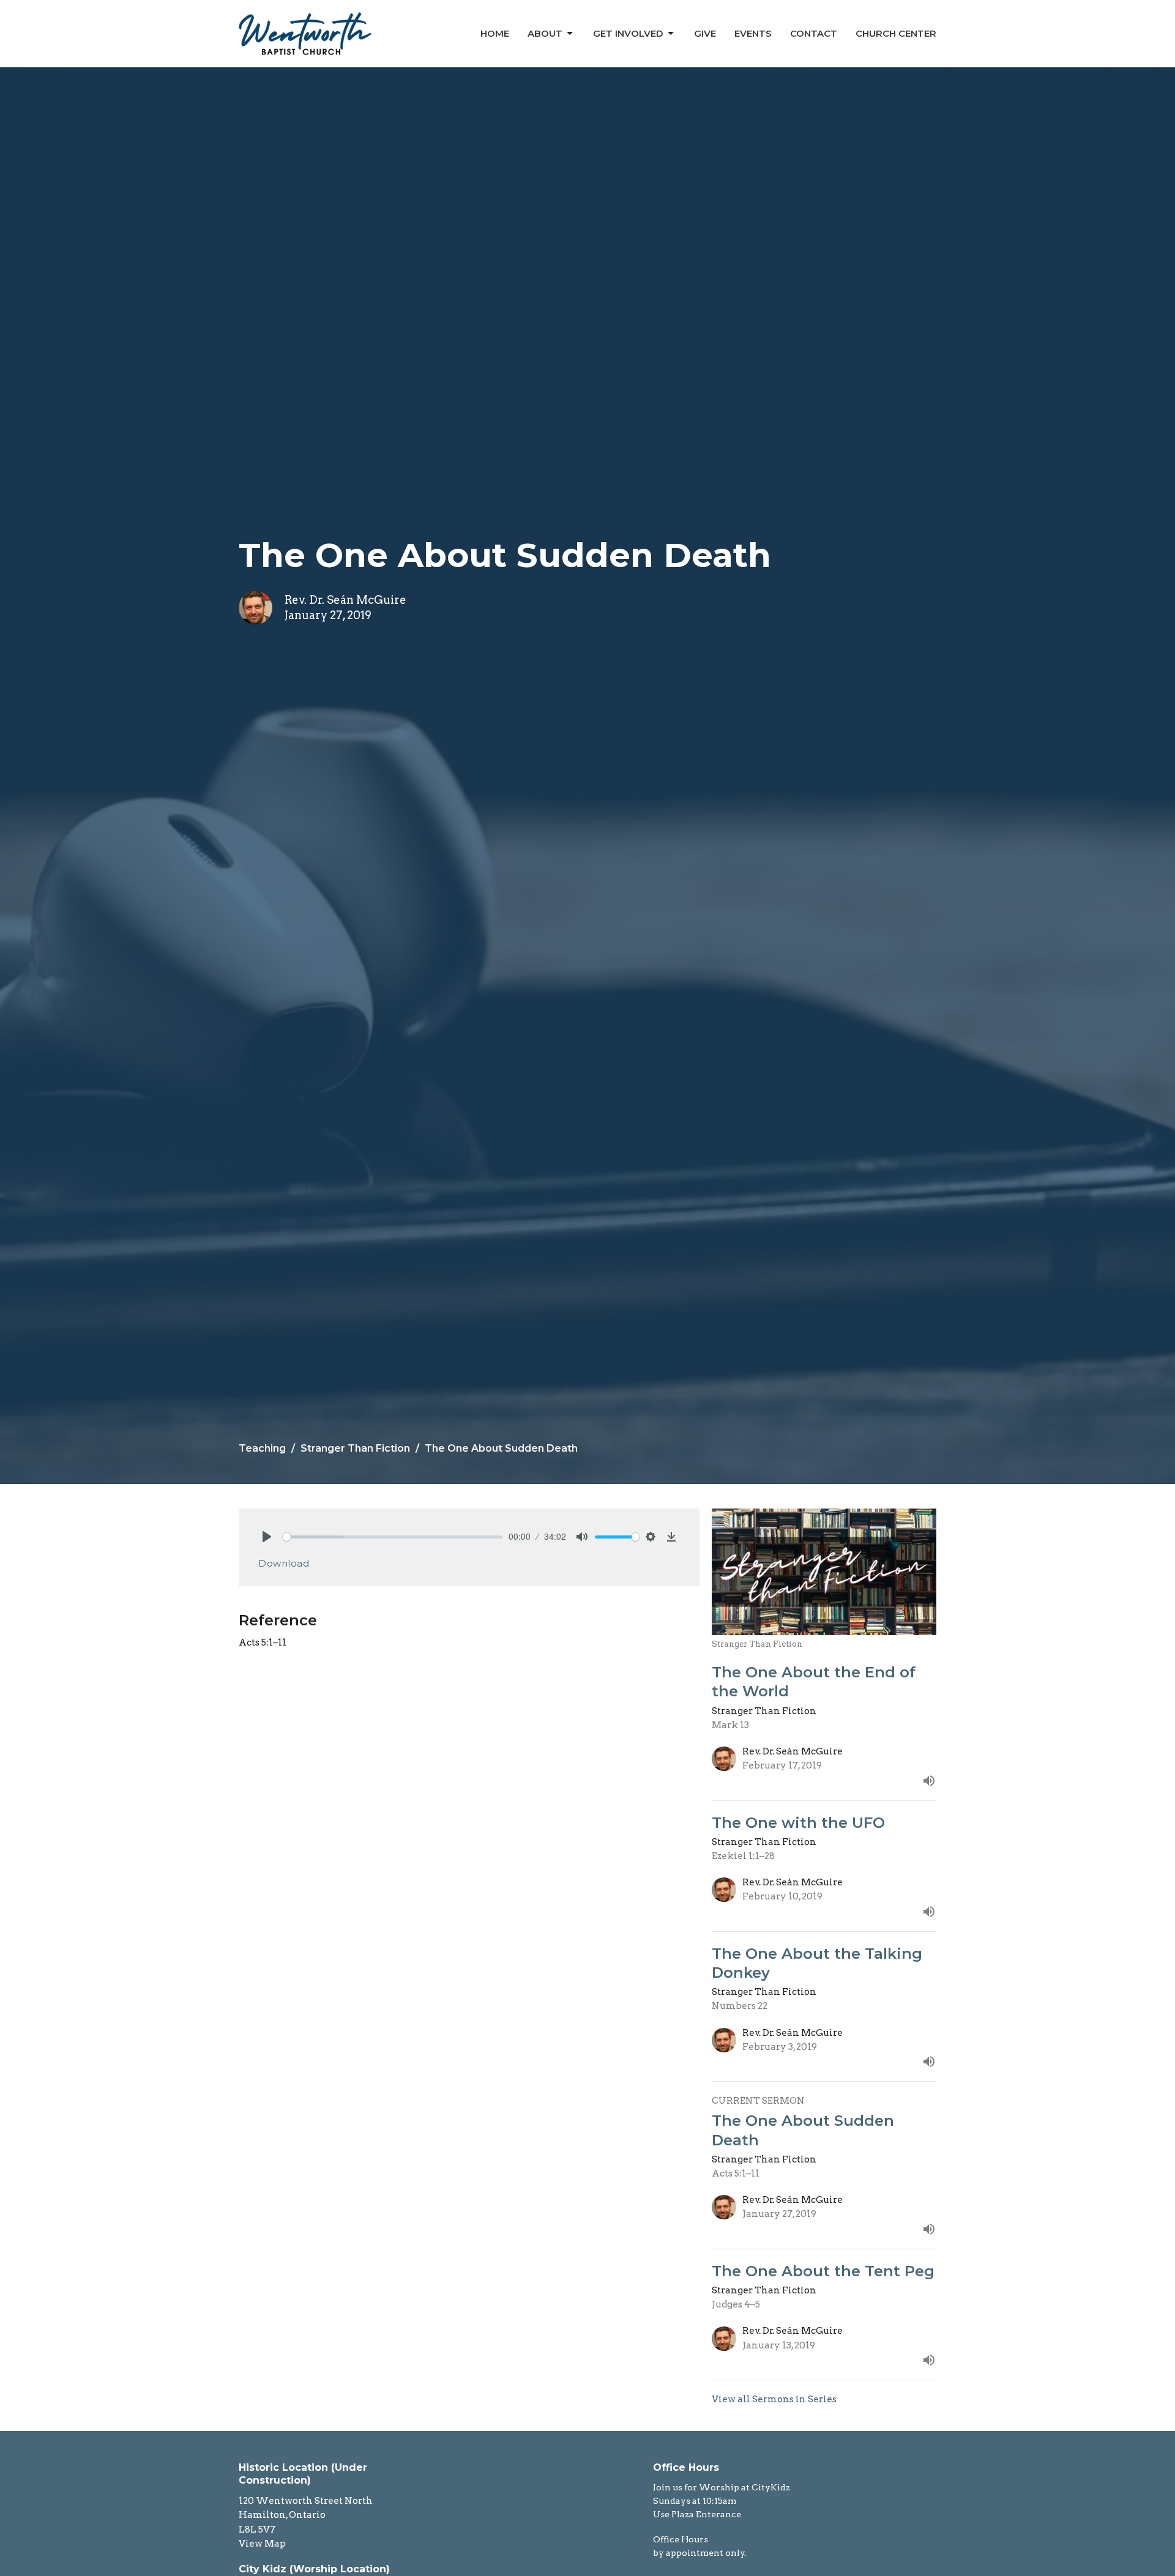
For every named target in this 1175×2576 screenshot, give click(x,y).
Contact (813, 33)
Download (283, 1563)
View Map (262, 2543)
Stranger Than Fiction (355, 1448)
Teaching (262, 1448)
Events (753, 33)
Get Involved (628, 33)
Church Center (896, 33)
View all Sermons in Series (774, 2399)
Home (494, 33)
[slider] (392, 1537)
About (545, 33)
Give (705, 33)
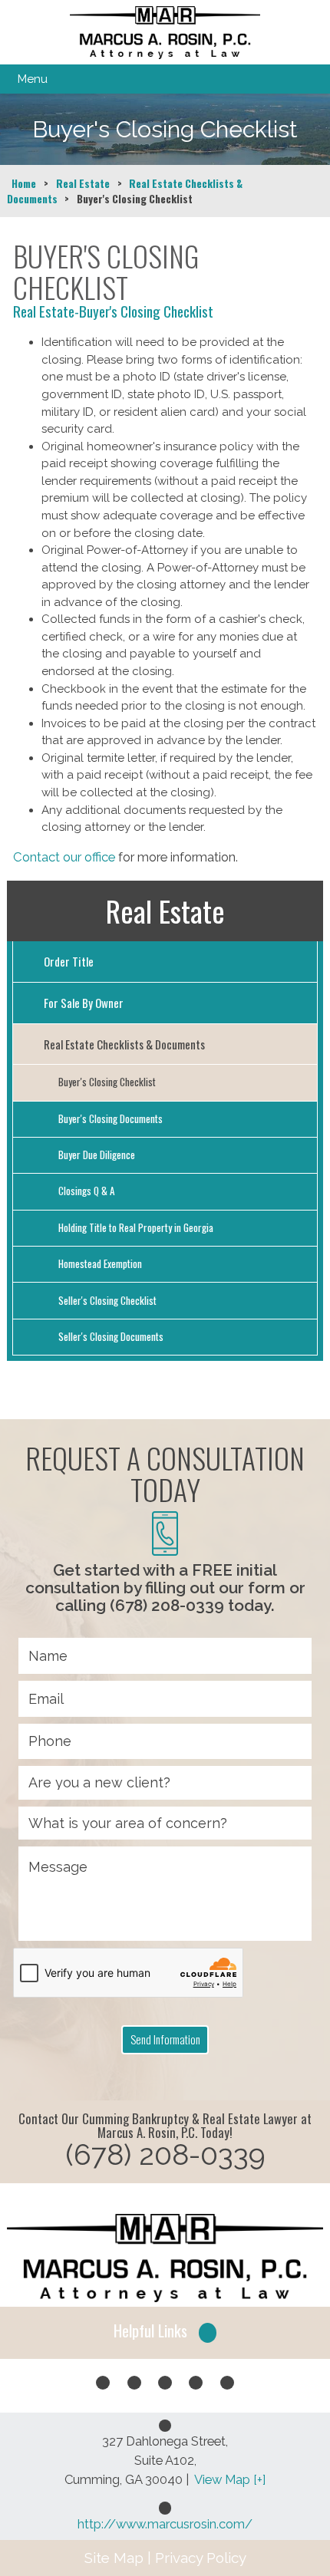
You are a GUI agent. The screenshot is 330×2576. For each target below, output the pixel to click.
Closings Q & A (86, 1190)
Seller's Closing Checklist (107, 1300)
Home (24, 183)
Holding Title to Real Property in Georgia (135, 1227)
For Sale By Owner (84, 1002)
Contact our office (64, 857)
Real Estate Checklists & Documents (124, 1044)
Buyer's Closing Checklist (107, 1081)
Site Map (114, 2557)
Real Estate (83, 183)
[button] (165, 2333)
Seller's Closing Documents (110, 1336)
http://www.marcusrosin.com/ (165, 2524)
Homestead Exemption (100, 1263)
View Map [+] (230, 2479)
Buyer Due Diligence (96, 1154)
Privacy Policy (200, 2557)
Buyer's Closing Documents (110, 1118)
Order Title (69, 961)
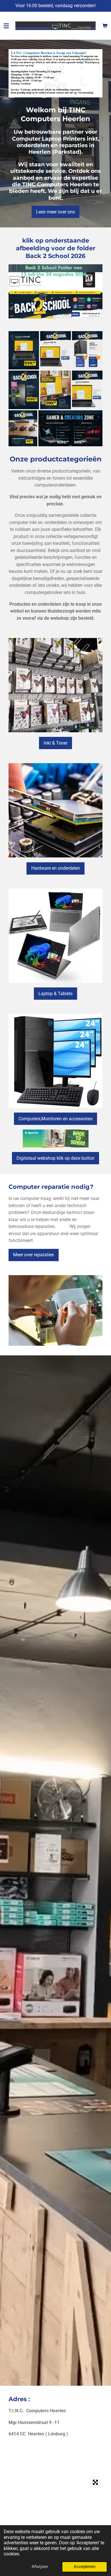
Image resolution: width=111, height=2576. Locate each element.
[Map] (55, 2518)
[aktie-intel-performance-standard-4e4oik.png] (24, 390)
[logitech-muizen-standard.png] (23, 428)
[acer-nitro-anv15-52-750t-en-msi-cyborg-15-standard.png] (70, 428)
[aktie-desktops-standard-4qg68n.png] (87, 350)
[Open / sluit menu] (6, 26)
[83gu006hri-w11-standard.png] (24, 350)
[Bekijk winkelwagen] (104, 26)
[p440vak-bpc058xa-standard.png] (55, 390)
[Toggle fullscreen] (95, 2482)
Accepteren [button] (84, 2566)
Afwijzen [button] (40, 2566)
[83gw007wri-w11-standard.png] (55, 350)
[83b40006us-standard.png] (87, 390)
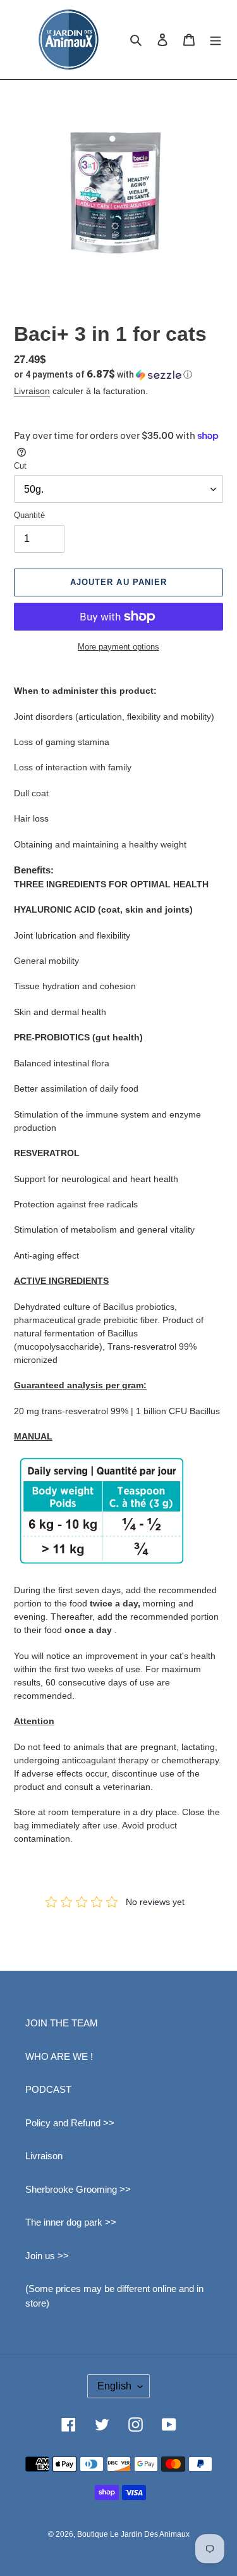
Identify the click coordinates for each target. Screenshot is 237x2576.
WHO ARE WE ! (59, 2056)
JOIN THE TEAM (61, 2023)
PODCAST (48, 2089)
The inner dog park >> (70, 2222)
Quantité (29, 515)
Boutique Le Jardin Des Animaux (133, 2534)
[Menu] (215, 39)
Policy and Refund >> (69, 2122)
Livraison (32, 391)
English (114, 2386)
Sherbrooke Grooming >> (78, 2189)
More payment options (118, 646)
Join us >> (47, 2255)
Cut (20, 466)
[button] (103, 374)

*Task to complete*.
Scan the lines above for the word "click" and copy every one where it occurs.

*Output below*.
For every named target in this 1175×2576 screenshot, give click(x,y).
You are a GUI agent. The screenshot is 330×2576. For each target below, output the pixel to click.
Identify the click coordinates for each target. Screenshot is 237x2576.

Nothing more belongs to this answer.